N°3 - Mars 2021 (Société commerciale)

Lettre de la chambre commerciale, financière et économique

Lettre de la chambre commerciale, financière et économique

N°3 - Mars 2021 (Société commerciale)

Comptes sociaux - Publicité des comptes - Dépôt au greffe - Omission - Effets - Action en justice - Actions fondées sur des dispositions de droit spécial - Caractère exclusif (non)

Com., 3 mars 2021, pourvoi n° 19-10.086

A l’occasion d’un litige relatif à la rupture de relations commerciales, un distributeur a souhaité connaître l’ensemble des informations comptables et financière le concernant auprès de son fournisseur et a demandé en référé que ce fournisseur soit condamné sous astreinte à déposer au greffe, ce qu’il n’avait pas fait, ses comptes annuels, rapports de gestion, rapport des commissaires aux comptes, propositions d’affectation des bénéfices soumises aux différentes assemblées et les résolutions d’affectation votées, au titre de plusieurs exercices passés.

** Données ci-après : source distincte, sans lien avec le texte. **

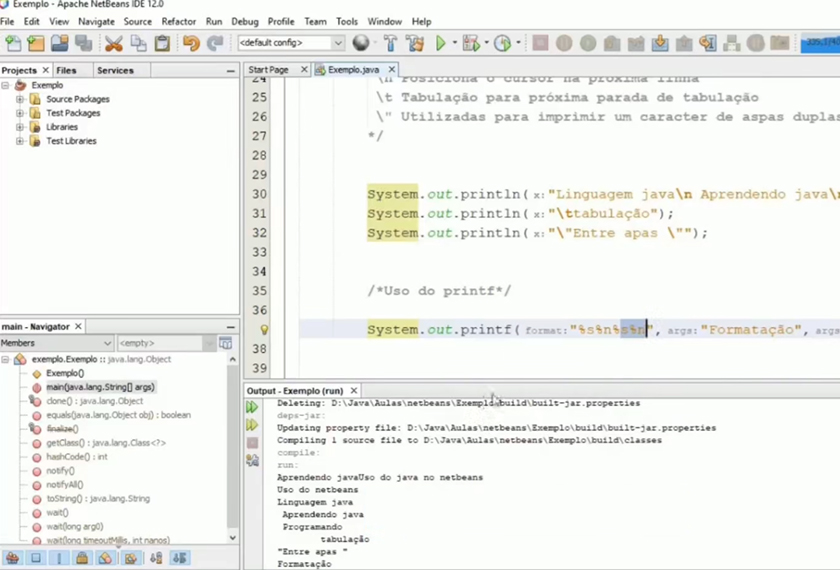Select main(java.lang.String[] args) in Navigator
840x570 pixels.
pos(100,387)
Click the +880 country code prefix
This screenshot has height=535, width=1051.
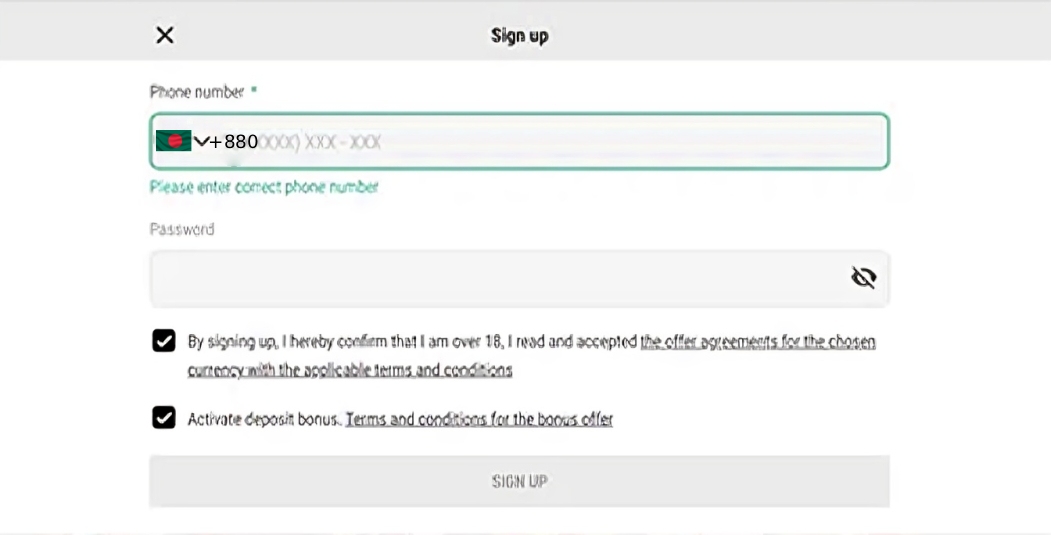(x=234, y=142)
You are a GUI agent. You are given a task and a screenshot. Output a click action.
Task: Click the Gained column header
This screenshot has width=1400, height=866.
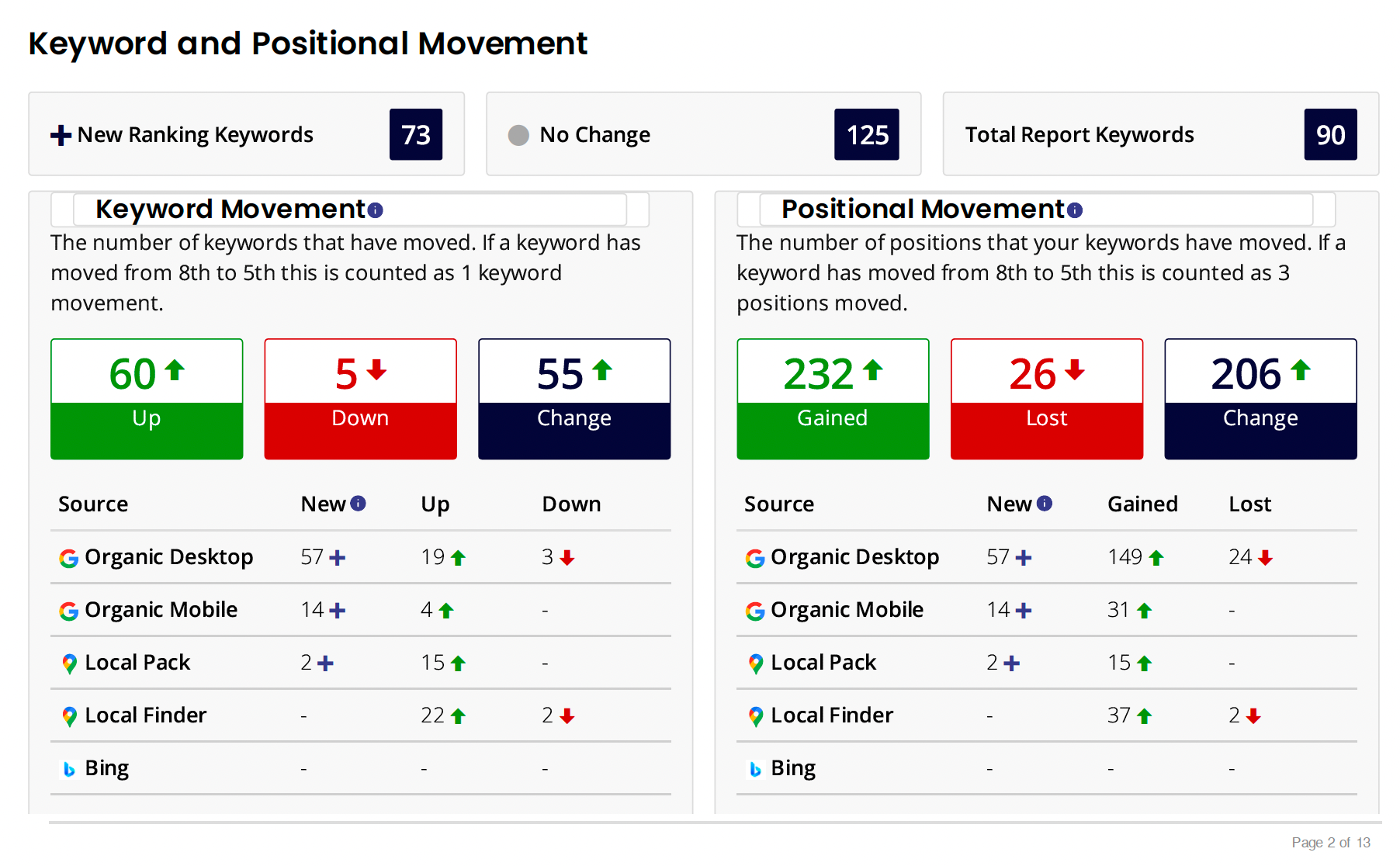coord(1142,504)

Le premier juge a déclaré irrecevable cette demande en considérant qu’elle aurait dû être dirigée contre le dirigeant de la société, en application de l’article L 123-5-1 du code de commerce, et non contre la société elle-même.

Réformant cette décision, la cour d’appel a considéré que les mécanismes particuliers prévus par les articles L. 123-5-1 et R. 210-18 du code de commerce n’étaient pas exclusifs de celui fondé sur les dispositions du droit commun prévues par l’article L. 232-23 qui fait obligation à toute société par action – et non à ses dirigeants – de déposer ses comptes annuels au greffe.

La cour d’appel a par ailleurs considéré que le demandeur justifiait d’un intérêt à agir, compte tenu de l’existence de relations commerciales anciennes et de leur rupture récente, dans des conditions controversées.

Rappelons que l’obligation, pour les SARL et les sociétés par actions, de publier leurs comptes sociaux, trouve son origine dans la loi du 24 juillet 1966 et dans différentes directives européennes, dont la première directive n° 68/151/CEE, remplacée par la directive 2009/101/CE du Parlement européen et du Conseil, du 16 septembre 2009, qui reprend cette exigence.

Ce dépôt des comptes sociaux, en ce qu’il permet leur publication, vise à permettre à ceux qui contractent avec une société à risque limité d’en apprécier la solvabilité.

Initialement, le non-respect de cette obligation n’était sanctionné que par une amende pénale ; le décret n° 97-236 du 23 mars 1967 prévoyait en outre la possibilité de faire désigner en référé un mandataire chargé d’accomplir cette formalité (article 283 du décret du 23 mars 1967, devenu l’article R. 210-18 du code de commerce).

La menace d’une amende pénale ne s’est pas avérée suffisamment dissuasive ; quant à la désignation d’un mandataire, elle a peu été mise en œuvre, en raison de sa lourdeur et de son coût.

Certains plaideurs ont alors eu recours à la procédure de référé pour obtenir la condamnation de la personne morale à procéder au dépôt de ses comptes annuels et ont obtenu gain de cause.

Dans ce contexte, le législateur est intervenu pour instituer un dispositif confiant à tout intéressé ainsi qu’au ministère public le droit de demander en référé, au besoin sous astreinte, le dépôt des comptes.

La particularité de ce dispositif, issu de la loi n° 2001-420 du 15 mai 2001 relative aux nouvelles régulations économiques – dite NRE – et figurant à l’article L. 123-5-1 du code de commerce, est qu’il est dirigé contre les dirigeants de la personne morale légalement tenue de déposer ses comptes.

La question, inédite, qui était soumise à la Cour de cassation était donc celle de savoir si le dispositif spécifique résultant de l’article L. 123-5-1 était exclusif ou non de la possibilité pour tout intéressé de demander en référé la condamnation de la société – et non plus de ses dirigeants – à procéder à ce dépôt, en application des règles de droit commun.

Rejetant le pourvoi, la chambre commerciale a approuvé la cour d’appel d’avoir considéré que le dispositif spécial visant les dirigeants n’était pas exclusif du droit pour toute personne justifiant d’un intérêt à agir de demander en référé que la société elle-même soit enjointe de procéder à ce dépôt.